Staatssecretaris Van Rij:

Dit staat op de radar. Dit zit dus in de parlementaire behandeling van vandaag. Er is ook nog een Eerste Kamer en die zou er zomaar ook schriftelijk naar kunnen vragen. Maar dat is even terzijde.

Voorzitter. Dan kom ik tot een definitieve afronding.

De voorzitter:

We hebben ook nog drie moties, hè.

Staatssecretaris Van Rij:

Ja, ja, dat heb ik gezien. Daar kan ik heel kort in zijn.

De motie op stuk nr. 23: ontraden. Overigens heb ik wel antwoord gegeven op de evaluatie.

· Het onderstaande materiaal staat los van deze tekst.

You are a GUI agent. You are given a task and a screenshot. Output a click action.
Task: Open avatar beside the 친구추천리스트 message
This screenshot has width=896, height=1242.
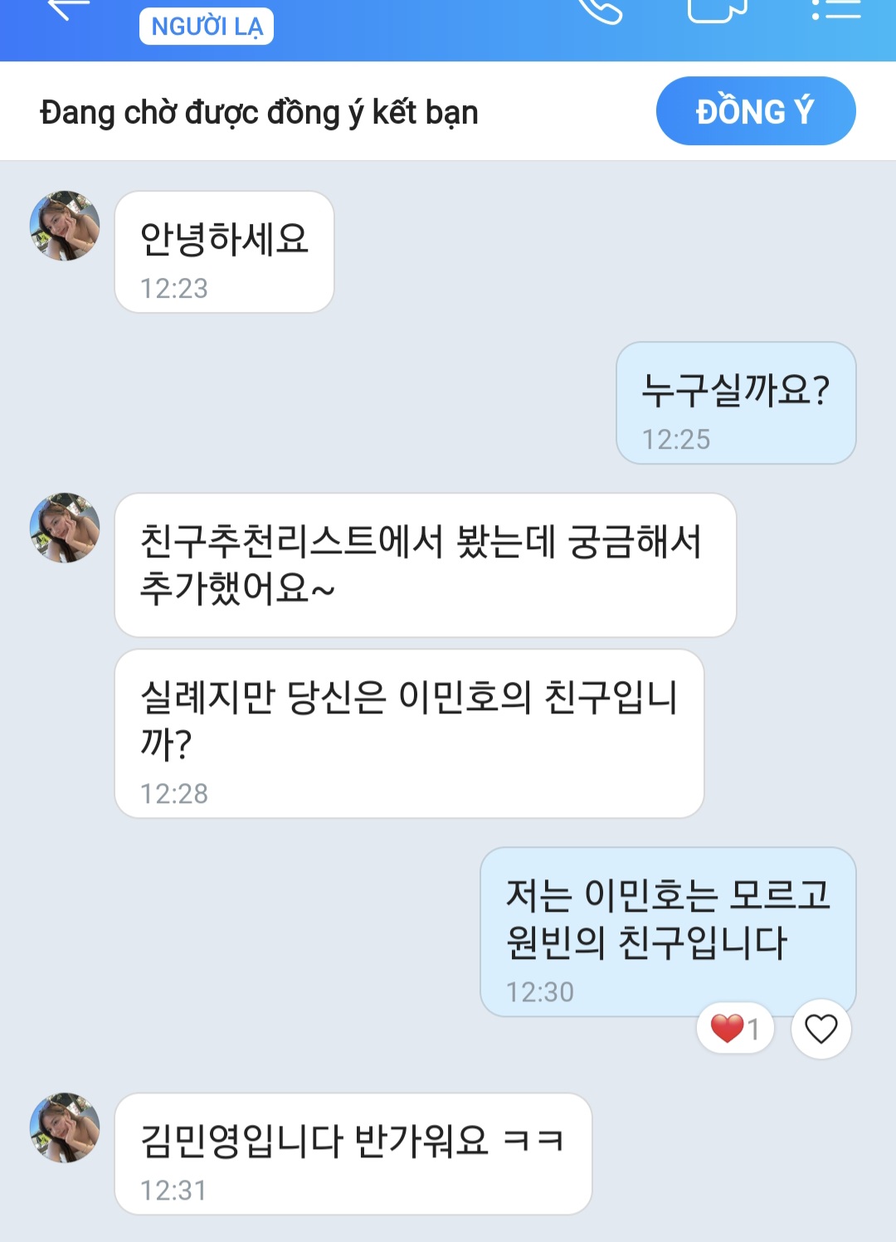65,528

Dat is de motie van de heer Ephraim, als ik het ...

De voorzitter:

Nee, het is de heer Alkaya.

Staatssecretaris Van Rij:

O, de heer Alkaya, sorry. Dat was de motie over ... Ik zal de motie er eventjes bij pakken.

De voorzitter:

De evaluatie.

Staatssecretaris Van Rij:

Ja. Daarin wordt verzocht om bij de evaluatie van het wetsvoorstel dit bedrag zo ver mogelijk te verlagen. Dat is ontraden, want het is vooruitlopend op een conclusie die we nou nog niet kunnen trekken. Ik zou zeggen: evalueer eerst en dan kan je altijd nog zien wat je gaat doen. Dus dat is ontraden.

Dan de motie op stuk nr. 24. van de heer Ephraim. Dat is ook ontraden. In de motie wordt voorgesteld om het bij het volgende belastingplan te doen. We hebben dit wetsvoorstel bewust nú bij de Tweede Kamer ingediend.

Dan de volgende motie, ook van de heer Ephraim: "Verzoekt de regering alle oude, bestaande financieringen bij de eigen vennootschap ..." Die ontraden wij ook. Ook daar ben ik uitgebreid in eerste en tweede termijn op ingegaan.

De voorzitter:

Prima, dank u wel. Dank aan de staatssecretaris voor zijn aanwezigheid hedenmiddag. Dank voor zijn beknoptheid en zijn uitgebreide becommentariëring waar dat nodig was.

De algemene beraadslaging wordt gesloten.

De voorzitter:

Aanstaande dinsdag stemmen wij over de wet, de amendementen en de moties. Tot zover dit debat. Ik schors tot 19.00 uur en dan gaan we praten over de Jeugdwet en de pleegzorg.

De vergadering wordt van 16.56 uur tot 19.00 uur geschorst.